American computer programmer (born 1977)

Clay Johnson is a former American Democratic technologist who played a role in prominent national campaigns.

==Career==
In 2004, Johnson was the lead programmer for Howard Dean’s unsuccessful bid for the Democratic nomination for president.

After the Dean campaign ended, Johnson joined three other Dean for America staff members (Ben Self, Jascha Franklin-Hodge, and Joe Rospars), to found Blue State Digital, a company that provides technology services and online strategy for Democratic campaigns, including the 2008 Barack Obama Presidential Campaign. In 2006, Blue State Digital was one of Fast Company’s Fast 50. In 2007, Johnson was "asked to leave" the company due to issues with other members of the partnership.
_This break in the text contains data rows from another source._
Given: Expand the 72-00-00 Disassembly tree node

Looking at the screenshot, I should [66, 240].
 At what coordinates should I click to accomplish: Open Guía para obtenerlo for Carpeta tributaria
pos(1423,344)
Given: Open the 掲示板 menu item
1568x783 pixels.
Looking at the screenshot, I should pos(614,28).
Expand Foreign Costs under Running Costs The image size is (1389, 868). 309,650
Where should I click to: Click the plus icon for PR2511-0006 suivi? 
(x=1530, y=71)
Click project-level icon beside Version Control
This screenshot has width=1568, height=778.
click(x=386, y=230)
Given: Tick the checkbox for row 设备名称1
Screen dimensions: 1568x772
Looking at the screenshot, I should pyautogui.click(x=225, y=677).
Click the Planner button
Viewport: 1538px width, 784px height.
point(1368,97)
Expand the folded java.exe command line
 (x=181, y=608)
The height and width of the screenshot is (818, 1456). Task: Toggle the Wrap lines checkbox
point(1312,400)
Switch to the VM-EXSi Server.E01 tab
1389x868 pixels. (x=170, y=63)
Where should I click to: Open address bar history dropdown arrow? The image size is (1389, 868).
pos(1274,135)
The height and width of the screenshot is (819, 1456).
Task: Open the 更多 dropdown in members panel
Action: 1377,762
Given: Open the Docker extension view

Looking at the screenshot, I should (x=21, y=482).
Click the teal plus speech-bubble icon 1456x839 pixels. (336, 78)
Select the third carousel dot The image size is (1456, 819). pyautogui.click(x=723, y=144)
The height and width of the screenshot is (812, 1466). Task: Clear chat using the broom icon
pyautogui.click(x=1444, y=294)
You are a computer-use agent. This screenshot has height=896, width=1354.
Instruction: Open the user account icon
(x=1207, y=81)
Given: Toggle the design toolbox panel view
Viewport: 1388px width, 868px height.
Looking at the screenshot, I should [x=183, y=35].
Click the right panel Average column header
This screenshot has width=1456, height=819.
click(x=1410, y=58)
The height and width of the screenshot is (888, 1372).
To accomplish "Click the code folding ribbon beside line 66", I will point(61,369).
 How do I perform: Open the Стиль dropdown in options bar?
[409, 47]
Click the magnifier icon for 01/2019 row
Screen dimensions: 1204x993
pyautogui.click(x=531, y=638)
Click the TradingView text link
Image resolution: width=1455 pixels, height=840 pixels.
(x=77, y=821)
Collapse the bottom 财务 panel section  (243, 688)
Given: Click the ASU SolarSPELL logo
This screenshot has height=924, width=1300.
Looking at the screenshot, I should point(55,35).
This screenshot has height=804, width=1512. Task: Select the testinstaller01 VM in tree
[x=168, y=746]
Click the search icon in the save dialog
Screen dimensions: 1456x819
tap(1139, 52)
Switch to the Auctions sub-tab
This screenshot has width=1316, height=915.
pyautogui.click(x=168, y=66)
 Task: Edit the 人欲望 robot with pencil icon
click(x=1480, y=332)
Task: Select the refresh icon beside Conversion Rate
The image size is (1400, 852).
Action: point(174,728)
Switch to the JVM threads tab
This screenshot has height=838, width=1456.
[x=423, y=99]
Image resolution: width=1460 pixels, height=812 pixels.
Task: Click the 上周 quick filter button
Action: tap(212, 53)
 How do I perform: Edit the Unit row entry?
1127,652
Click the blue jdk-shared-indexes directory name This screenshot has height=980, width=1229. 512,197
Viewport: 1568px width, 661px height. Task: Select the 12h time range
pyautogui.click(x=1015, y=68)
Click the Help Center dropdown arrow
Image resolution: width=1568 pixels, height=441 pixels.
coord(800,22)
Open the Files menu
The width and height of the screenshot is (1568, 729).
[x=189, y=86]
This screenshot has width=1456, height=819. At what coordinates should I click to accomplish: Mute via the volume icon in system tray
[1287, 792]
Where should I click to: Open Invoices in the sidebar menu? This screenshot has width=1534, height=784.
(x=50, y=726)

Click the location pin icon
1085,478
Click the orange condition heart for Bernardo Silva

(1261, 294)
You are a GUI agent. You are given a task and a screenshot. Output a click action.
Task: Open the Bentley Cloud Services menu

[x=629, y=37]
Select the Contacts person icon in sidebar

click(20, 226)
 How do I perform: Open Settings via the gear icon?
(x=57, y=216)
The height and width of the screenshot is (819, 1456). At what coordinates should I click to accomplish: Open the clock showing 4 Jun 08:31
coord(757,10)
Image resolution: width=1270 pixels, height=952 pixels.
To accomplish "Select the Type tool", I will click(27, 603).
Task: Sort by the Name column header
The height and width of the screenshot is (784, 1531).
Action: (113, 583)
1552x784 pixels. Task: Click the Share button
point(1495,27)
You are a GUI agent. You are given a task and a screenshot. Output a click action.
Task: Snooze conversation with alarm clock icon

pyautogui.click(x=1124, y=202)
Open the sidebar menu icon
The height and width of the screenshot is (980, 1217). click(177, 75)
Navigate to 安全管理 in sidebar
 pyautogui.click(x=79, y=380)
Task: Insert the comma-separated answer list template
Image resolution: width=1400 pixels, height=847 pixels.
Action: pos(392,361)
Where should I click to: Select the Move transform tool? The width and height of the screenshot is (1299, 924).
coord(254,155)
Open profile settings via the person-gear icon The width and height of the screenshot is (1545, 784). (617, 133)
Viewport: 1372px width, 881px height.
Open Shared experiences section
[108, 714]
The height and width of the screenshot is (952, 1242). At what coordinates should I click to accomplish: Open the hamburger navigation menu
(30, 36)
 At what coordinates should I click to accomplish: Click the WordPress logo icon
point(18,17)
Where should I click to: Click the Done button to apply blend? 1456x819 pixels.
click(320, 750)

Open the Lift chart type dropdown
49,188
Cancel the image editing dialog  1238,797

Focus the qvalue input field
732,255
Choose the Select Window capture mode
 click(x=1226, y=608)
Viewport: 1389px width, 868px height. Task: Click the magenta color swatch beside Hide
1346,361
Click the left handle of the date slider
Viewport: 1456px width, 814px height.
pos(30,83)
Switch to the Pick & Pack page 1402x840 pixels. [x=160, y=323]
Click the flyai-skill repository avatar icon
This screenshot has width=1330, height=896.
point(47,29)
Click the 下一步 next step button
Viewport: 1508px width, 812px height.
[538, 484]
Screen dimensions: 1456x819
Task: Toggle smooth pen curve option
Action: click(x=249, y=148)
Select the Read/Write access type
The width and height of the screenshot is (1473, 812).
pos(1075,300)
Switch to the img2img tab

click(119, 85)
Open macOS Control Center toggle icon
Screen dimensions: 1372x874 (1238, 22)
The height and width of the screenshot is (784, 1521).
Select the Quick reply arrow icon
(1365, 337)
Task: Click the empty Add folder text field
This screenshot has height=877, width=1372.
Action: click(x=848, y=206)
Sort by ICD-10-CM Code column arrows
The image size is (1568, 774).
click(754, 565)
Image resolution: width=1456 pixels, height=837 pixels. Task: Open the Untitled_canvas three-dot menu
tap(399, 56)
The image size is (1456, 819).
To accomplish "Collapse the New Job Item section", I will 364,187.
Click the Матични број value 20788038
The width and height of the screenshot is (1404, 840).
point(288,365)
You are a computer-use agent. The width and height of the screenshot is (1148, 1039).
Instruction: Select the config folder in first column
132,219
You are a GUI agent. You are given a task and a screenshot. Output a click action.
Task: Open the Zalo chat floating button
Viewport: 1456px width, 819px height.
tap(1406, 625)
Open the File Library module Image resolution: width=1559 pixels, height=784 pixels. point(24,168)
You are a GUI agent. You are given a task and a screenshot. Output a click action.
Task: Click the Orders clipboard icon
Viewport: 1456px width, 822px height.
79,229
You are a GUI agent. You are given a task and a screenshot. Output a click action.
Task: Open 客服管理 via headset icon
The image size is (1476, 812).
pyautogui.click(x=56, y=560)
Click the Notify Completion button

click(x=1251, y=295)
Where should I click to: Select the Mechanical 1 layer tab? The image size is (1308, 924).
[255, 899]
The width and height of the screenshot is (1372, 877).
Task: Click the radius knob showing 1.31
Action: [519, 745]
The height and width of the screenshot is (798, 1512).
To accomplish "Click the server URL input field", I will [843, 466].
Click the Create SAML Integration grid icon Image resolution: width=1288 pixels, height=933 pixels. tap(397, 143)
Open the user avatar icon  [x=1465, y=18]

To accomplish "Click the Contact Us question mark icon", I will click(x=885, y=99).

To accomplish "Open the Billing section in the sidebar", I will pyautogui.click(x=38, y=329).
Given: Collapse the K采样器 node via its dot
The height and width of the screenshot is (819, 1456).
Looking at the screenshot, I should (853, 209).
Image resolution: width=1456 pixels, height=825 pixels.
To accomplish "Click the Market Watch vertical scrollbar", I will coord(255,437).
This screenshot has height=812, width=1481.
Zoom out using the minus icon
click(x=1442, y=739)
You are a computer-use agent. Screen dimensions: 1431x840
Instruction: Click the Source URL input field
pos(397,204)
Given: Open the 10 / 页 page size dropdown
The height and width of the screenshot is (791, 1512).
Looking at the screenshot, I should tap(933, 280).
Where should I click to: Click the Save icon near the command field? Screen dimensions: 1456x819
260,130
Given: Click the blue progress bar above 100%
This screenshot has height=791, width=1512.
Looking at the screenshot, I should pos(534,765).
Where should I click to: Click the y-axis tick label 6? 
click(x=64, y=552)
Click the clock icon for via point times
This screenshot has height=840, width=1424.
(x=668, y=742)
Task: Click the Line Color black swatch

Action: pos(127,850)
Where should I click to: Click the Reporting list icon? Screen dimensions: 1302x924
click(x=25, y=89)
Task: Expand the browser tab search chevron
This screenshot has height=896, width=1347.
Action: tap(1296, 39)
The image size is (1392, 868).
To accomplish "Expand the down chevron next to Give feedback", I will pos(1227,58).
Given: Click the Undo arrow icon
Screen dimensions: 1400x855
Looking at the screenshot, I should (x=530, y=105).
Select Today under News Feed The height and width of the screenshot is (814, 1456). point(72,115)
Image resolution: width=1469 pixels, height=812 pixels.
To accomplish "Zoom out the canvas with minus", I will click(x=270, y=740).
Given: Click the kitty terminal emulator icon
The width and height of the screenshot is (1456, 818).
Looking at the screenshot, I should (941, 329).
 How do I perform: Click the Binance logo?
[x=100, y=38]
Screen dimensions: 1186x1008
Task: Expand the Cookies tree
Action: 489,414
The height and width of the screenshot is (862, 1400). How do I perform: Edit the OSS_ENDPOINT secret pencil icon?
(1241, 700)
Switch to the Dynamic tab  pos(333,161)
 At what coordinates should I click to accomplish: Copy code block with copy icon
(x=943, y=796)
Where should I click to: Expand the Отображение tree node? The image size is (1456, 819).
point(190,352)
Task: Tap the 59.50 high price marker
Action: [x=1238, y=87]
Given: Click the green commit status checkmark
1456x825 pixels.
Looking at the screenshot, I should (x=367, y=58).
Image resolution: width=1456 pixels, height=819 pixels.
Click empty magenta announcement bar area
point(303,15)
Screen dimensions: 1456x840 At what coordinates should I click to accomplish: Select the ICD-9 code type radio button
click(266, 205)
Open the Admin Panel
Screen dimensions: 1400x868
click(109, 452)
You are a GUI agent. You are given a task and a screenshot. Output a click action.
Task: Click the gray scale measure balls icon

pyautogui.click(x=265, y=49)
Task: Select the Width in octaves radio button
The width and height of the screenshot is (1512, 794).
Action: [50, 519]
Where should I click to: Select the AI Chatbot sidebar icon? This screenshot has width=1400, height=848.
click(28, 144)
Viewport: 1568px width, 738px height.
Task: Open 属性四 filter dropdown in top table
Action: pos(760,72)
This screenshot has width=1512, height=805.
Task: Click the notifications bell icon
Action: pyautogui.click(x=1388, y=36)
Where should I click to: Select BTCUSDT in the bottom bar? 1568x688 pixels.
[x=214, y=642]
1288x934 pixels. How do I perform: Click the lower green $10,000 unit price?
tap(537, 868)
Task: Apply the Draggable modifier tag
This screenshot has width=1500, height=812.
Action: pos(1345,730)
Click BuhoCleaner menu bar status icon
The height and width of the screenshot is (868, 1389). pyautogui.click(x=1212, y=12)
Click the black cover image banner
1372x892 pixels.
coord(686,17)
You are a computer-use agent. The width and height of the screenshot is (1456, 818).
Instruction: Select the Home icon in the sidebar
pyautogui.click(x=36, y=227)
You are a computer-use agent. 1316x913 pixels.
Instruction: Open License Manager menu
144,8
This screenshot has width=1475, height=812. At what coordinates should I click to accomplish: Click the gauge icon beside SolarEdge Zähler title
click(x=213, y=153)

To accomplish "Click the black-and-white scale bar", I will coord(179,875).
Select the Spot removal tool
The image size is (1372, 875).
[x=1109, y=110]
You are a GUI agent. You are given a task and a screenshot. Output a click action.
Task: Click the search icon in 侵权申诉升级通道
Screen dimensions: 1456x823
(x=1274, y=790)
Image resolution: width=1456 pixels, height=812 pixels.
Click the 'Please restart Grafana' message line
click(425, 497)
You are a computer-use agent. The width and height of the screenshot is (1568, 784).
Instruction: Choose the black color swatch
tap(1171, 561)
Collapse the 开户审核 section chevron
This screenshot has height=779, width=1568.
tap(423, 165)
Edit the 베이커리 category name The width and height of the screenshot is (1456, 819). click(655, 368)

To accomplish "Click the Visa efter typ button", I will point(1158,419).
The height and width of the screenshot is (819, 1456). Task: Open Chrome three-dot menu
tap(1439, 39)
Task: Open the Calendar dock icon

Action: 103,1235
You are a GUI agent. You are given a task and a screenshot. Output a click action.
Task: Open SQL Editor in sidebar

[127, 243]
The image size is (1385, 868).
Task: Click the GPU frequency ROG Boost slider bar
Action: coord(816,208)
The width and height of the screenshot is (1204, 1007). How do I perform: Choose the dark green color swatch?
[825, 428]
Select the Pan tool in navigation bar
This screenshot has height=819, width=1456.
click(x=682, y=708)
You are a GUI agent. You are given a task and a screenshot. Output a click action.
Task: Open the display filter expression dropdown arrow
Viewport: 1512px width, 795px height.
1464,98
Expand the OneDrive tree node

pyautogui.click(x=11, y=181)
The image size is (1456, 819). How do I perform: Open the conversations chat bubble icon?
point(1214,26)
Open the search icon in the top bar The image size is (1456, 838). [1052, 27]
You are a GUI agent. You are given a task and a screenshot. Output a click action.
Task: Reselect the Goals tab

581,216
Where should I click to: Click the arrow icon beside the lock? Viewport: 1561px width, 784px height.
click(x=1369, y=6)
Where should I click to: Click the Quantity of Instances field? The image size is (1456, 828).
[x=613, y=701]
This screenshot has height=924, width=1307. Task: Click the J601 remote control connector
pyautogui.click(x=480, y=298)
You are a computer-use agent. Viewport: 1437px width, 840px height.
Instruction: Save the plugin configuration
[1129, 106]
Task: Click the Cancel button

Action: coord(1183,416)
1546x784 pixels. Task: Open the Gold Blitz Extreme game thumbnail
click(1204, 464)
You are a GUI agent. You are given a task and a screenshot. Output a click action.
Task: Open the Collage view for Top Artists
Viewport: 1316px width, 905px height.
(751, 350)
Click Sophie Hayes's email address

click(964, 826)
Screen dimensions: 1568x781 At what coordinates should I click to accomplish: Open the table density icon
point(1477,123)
From 2008 until 2010, he worked for the Sunlight Foundation as director of Sunlight Labs, an open source community that collected and organized public data. In August 2012, Johnson became a Presidential Innovation Fellow and worked on a project called RFP-EZ, a digital utility to improve the success rate of small IT firms in acquiring government contracts. In 2014, Johnson was named a senior fellow of the Center for American Progress.

Johnson co-founded the Department of Better Technology (DOBT), a for-profit company that provides technology services to government agencies. DOBT was acquired by CityBase in 2017.

Over several election cycles, Johnson contributed to Democratic political candidates including Brian Forde and Doug Jones in 2017, Michelle Nunn in 2014, as well as Zephyr Teachout in 2016. Teachout was involved in informing Dean campaign leadership of Johnson's sexual misconduct during the 2004 presidential campaign.

== Sexual misconduct accusations ==
Johnson has been accused of sexual misconduct and mistreatment by multiple women during his tenure on the Howard Dean campaign and employment at the Sunlight Foundation. In 2018, HuffPost reported the stories of several women who alleged Johnson engaged in sexual misconduct, including attempted rape, sexual assault and verbal abuse in the workplace. Johnson stated to HuffPost in interviews that his overall behavior during that period of his life "filled him with shame, hurt and regret", attributing some behavior to substance abuse. He disputed many details of the accusations made against him.

==Other professional accomplishments==
Prior to his work in political campaigns, Johnson worked at Ask Jeeves, now Ask.com, as a technologist helping with web syndication. Along with John Petropoulos, Johnson invented the use of mouseover preview ability in search results for which they were granted a patent in 2006.

In January 2012, Johnson published The Information Diet: A Case for Conscious Consumption.

==Recognition==
In 2009, he was the Google-O’Reilly Open Source Community Builder of the Year, and in 2010, one of Federal Computer Week's Fed 100.